Tuesday, July 5, 2011

The French Cook

Carola and I decided to have lunch at the Chateau one fine day. We went there, found our way to the café, and sat down. As we sat there, I was aware of heat coming from a source to the left of and behind Carola. As I looked at what I thought was the wall, I began to make out what it was; the massive kitchen cook stove of the Chateau from when it was a going concern. It was painted over with the same color as the rest of the room and almost indistinguishable. It had been cold for a very long time, not used for more than 180 years. Yet, as we sat there I felt the heat of it. Not that it was unbearable, it was tolerable heat but more than warmth; it was the heat of a cook stove.

Floods of visions went through my imagination, there were spectral figures bustling about, all on a culinary mission of some sort, and this went on for some time. Carola called me back to reality but in the background there was this frenetic activity all the while we were there. I didn’t feel threatened or even uncomfortable, as it was I felt quite at home there; as if I was supposed to be there.

This feeling of belonging wasn’t new to me; I’d felt it from the day I made the right turn out of the forest and voila! There was the Chateau du Chantilly staring me in the face. It was larger than life, an apparition. After that, I made that trip frequently, it was one of a variety of ways I could get home from work in Leplessis-Belleville, but this was the only time the Chateau loomed larger than life before me.

Then I could never be without knowing my way around the ville. Although the grounds of the Chateau were strange to me, I was not a stranger in the city and felt even more at home in the older parts than on Avenue de Montmorency where we lived. In the forest and at the Grand Ecuries, there was never a time that I felt in a strange place.

There have been other familiarities for me. One that was also strongly felt was on Maui in Hawaii. I went to a little whaling museum and it was the same type of experience as was Chantilly, especially when I read some authentic log entries and heard “Thar she blows!” with the inflection that was undoubtedly authentic. Then later that night, when walking down the main street of the little tourist trap, I had the feeling that I was there 150 years before and the crowd was not modern day tourists but ships’ crews making a night of it ashore. The feeling was very strong.

I’ve been to hundreds of places throughout the world and have had these feelings only a few times. Others that I can recall as I sit here are: on the Great North Road at the Mount Pleasant Hotel near Doncaster in England, the roadside graves at a location in France on the way to St. Dizier, in Pompeii, at the Harbor in Sydney Australia, on the Newport News Point railroad dock at the foot of 23rd Street, sailing on the Chesapeake Bay off of Old Point Comfort, and generally in San Francisco to name most of them. One can see that the number is small by comparison to my travels. The Chantilly, Pompeii, and Maui experiences were the most significant, although the others were strong enough to get my attention. The question is; what’s going on?

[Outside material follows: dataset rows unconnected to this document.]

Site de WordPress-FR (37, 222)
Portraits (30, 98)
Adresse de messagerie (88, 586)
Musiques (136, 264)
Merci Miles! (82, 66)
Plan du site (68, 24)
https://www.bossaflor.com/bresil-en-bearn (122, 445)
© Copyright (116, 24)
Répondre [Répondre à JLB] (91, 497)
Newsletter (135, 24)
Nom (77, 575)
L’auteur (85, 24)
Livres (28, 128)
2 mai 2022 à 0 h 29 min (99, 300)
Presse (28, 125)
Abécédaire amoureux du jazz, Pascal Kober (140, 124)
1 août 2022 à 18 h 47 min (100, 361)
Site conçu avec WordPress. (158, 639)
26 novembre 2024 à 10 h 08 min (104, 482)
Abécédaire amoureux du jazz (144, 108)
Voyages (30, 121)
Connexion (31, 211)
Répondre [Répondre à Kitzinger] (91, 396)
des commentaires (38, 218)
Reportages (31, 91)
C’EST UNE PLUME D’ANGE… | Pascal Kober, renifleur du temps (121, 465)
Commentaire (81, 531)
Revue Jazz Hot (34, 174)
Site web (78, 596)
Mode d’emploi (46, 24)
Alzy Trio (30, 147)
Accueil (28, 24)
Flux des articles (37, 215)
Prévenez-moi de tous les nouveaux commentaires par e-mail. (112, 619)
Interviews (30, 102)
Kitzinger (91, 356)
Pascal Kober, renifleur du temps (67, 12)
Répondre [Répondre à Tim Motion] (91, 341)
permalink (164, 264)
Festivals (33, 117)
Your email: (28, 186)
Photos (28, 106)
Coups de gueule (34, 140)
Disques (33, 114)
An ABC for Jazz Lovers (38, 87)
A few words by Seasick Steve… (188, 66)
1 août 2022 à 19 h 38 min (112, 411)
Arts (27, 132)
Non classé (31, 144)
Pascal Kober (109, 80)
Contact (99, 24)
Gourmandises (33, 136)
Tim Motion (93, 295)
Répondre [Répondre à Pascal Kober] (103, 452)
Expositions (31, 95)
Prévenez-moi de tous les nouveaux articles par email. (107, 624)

One explanation was that these represent for me some previous existence/ lifetime but now I’m not so sure. Could it be that there are unfinished lifetimes hanging around out here waiting for a sympathetic being to allow them in for completion of a sort? I say hanging around because when I saw the roadside graveyard in France, I was aware of a group of soldiers sort of hanging around in a desultory fashion as if they had nowhere to go. I got the impression that they were lost in despair. So too could other unfinished lives be hanging around the vicinity of their untimely death and when a vulnerable or even cooperative Master chances by they can jump on and work their way to some sort of completion.

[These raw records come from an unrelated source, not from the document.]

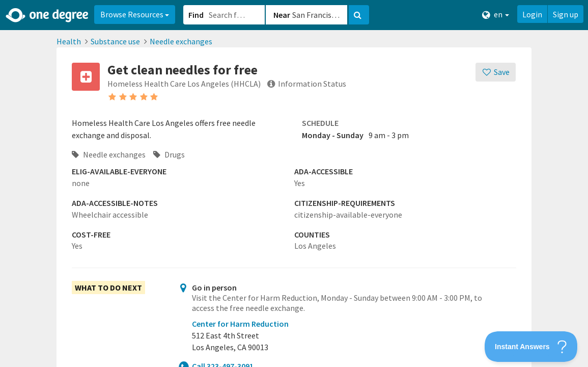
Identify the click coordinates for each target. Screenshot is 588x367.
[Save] (495, 72)
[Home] (47, 15)
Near (282, 15)
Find (196, 15)
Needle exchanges (181, 41)
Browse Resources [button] (134, 14)
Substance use (115, 41)
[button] (294, 184)
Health (69, 41)
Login (532, 14)
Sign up (566, 14)
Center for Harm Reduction (240, 324)
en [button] (495, 14)
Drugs (169, 154)
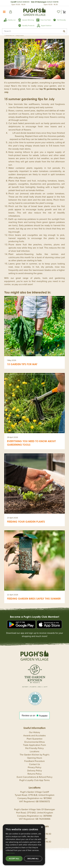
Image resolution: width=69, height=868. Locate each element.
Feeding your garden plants (26, 521)
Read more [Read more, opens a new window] (10, 853)
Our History (34, 732)
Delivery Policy (34, 771)
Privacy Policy (34, 767)
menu (4, 12)
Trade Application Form (34, 745)
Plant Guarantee (34, 739)
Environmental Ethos (34, 742)
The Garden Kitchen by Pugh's (34, 755)
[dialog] (24, 845)
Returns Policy (34, 774)
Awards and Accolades (34, 736)
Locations (34, 751)
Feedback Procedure (34, 761)
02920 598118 (52, 2)
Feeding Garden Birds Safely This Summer (34, 598)
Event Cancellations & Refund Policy (34, 777)
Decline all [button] (33, 859)
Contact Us (34, 764)
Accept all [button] (14, 859)
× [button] (42, 827)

Completion for me means permanency. That is to say the Master that inhabits this brain-body works to develop himself to the point that when the brain-body dies, he moves on to another higher plane of existence in the spiritual world. I don’t know if this is a possibility for all the brain-bodies I see walking about but I firmly believe it is for this one and for numerous others.

This Master seems to have more than a modicum of strength/power over this brain-body. He is confident in what he does and it is possible that there is room in here for more than one; i.e. the Chantilly cook may have hooked on and is here for the ride. I don’t feel like the others are. Yet the Master is going about his business of becoming permanent without regard to his little French friend or maybe in spite of or even in addition to him.

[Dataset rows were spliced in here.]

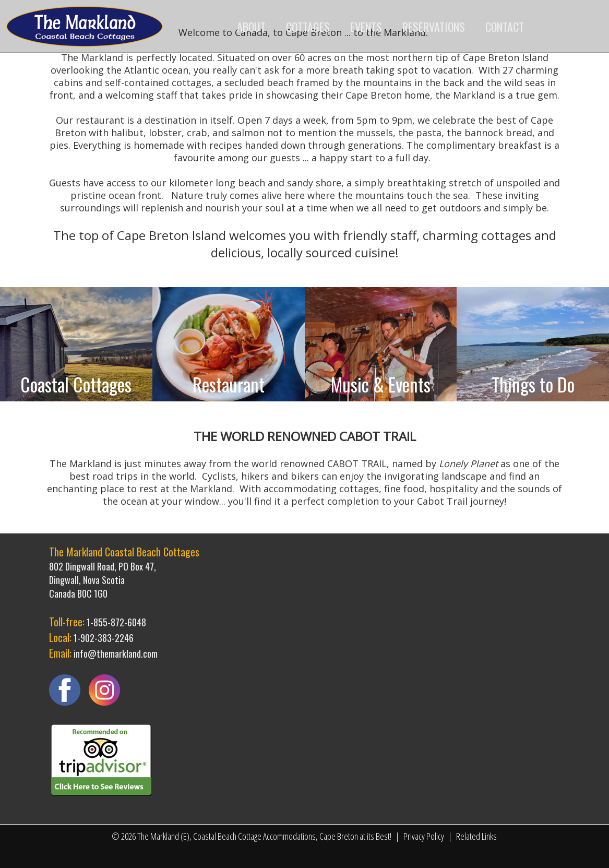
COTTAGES (308, 27)
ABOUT (251, 27)
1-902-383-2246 (103, 638)
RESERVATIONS (434, 27)
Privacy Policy (424, 836)
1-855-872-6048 (116, 622)
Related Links (476, 836)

In order for an inhabitation to take place there may be some prerequisites. It would seem that there have to be some sympathetic qualities existing between the one needing a ride and the Master. How many of these hitch hikers can one Master abide? At some point the hitch hiker may opt to get off and anywhere along the line another might be picked up. Yet there is a Master working on permanency who may have inhabited this brain-body early on, or who at least is the strongest to have climbed aboard thus far. I am close to concluding that inhabitation can take place at any time during the brain-body lifetime and not necessarily inspiration at first breath as I have previously thought.